Quoted text:

———

Later, Charles Calthrop arrives home from vacation to find British police raiding his flat. He demands to know what is happening and is brought to the police post for questioning. It is subsequently established that Calthrop was indeed on a holiday. Both the movie and the novel end with the same comment by British authorities, when their suspect, Charles Calthrop, arrives home from vacation, alive: "If the Jackal wasn't Calthrop, then who the hell was he?"

Appearance

The Jackal is described as a tall, blond Englishman in his early thirties living in Mayfair, London. The character's real name is unknown and details of his background are sketchy. Forsyth explains in the novel, "Alexander Duggan who died at the age of two and a half years in 1931... would have been a few months older than the Jackal in July 1963". He is described by Forsyth as six feet tall, with a muscular build and few distinguishing features, one of which are his cold grey eyes. In the novel, it is stated he likes to wear striped shirts. During the course of the novel he changes his hair colour frequently.

Abilities and skills

The Jackal uses a numbered Swiss bank account to hold the proceeds of his work. He is a careful, sophisticated, meticulous killer who plans every detail of each assassination well in advance. No police force in Europe has ever heard of him, implying that he might change his code name for each of his missions and that he carries out his "contracts" in countries outside of Europe proper. It is also revealed the Jackal is an acquaintance of a former Congo mercenary called "Louis", whom he met in Katanga. "Louis" acts as a contact who puts the Jackal in touch with a skilled armourer who fabricates the assassin's rifle and a forger who provides false identification papers. In order to get an false identification paper, the Jackal gives his own, real, soon-to-expire driver's license to the forger with the claim that the card belongs to a dead man; when the forger tries to blackmail him for more money, the Jackal kills him.

———

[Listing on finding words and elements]
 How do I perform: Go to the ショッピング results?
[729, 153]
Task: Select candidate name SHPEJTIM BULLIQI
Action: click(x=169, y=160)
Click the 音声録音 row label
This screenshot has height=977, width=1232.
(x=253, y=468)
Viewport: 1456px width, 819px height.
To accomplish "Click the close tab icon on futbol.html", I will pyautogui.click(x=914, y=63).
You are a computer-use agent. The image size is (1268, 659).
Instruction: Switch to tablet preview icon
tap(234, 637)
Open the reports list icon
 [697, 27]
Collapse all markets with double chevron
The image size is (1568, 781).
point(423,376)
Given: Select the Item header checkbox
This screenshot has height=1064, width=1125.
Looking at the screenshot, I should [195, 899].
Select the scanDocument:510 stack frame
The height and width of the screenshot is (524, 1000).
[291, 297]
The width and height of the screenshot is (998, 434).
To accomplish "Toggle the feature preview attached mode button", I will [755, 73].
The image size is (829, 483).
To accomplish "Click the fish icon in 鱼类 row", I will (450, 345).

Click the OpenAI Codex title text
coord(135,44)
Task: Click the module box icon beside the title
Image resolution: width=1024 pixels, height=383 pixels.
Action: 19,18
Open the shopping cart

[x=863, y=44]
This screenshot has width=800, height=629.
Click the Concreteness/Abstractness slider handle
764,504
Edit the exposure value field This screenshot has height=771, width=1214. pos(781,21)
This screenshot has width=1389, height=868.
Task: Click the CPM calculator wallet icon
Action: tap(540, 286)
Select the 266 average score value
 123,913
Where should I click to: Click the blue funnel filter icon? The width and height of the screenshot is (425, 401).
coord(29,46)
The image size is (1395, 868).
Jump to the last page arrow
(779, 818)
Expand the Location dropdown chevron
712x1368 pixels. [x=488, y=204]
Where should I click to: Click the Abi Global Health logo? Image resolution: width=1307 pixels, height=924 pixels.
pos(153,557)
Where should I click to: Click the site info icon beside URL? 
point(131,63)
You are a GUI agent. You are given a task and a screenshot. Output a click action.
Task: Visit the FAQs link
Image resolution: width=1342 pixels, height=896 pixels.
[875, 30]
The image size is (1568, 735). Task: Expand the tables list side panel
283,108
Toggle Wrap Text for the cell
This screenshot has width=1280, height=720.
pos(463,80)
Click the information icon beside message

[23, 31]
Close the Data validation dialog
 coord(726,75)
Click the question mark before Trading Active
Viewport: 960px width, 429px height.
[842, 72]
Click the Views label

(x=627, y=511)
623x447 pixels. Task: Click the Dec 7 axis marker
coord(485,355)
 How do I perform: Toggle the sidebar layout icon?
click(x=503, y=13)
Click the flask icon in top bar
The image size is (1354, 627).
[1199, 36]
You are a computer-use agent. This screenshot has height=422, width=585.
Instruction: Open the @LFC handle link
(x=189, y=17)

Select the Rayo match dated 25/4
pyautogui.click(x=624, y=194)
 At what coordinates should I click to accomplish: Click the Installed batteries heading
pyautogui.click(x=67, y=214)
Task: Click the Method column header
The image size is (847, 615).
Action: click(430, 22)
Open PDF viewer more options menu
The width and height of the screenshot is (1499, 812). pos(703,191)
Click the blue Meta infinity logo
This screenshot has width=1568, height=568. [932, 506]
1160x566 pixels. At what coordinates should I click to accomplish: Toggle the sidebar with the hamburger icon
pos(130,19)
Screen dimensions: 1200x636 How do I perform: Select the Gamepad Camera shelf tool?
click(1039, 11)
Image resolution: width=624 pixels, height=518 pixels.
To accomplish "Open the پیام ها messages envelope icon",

———

Work instructions:
a) In the passage about the Jackal, write out the part from "The Jackal is described" to "hair colour frequently." word for word.
b) In the passage about the Jackal, where did the Jackal meet "Louis"?
You won't need the listing.

Responses to the tasks:
a)
The Jackal is described as a tall, blond Englishman in his early thirties living in Mayfair, London. The character's real name is unknown and details of his background are sketchy. Forsyth explains in the novel, "Alexander Duggan who died at the age of two and a half years in 1931... would have been a few months older than the Jackal in July 1963". He is described by Forsyth as six feet tall, with a muscular build and few distinguishing features, one of which are his cold grey eyes. In the novel, it is stated he likes to wear striped shirts. During the course of the novel he changes his hair colour frequently.

b) In Katanga.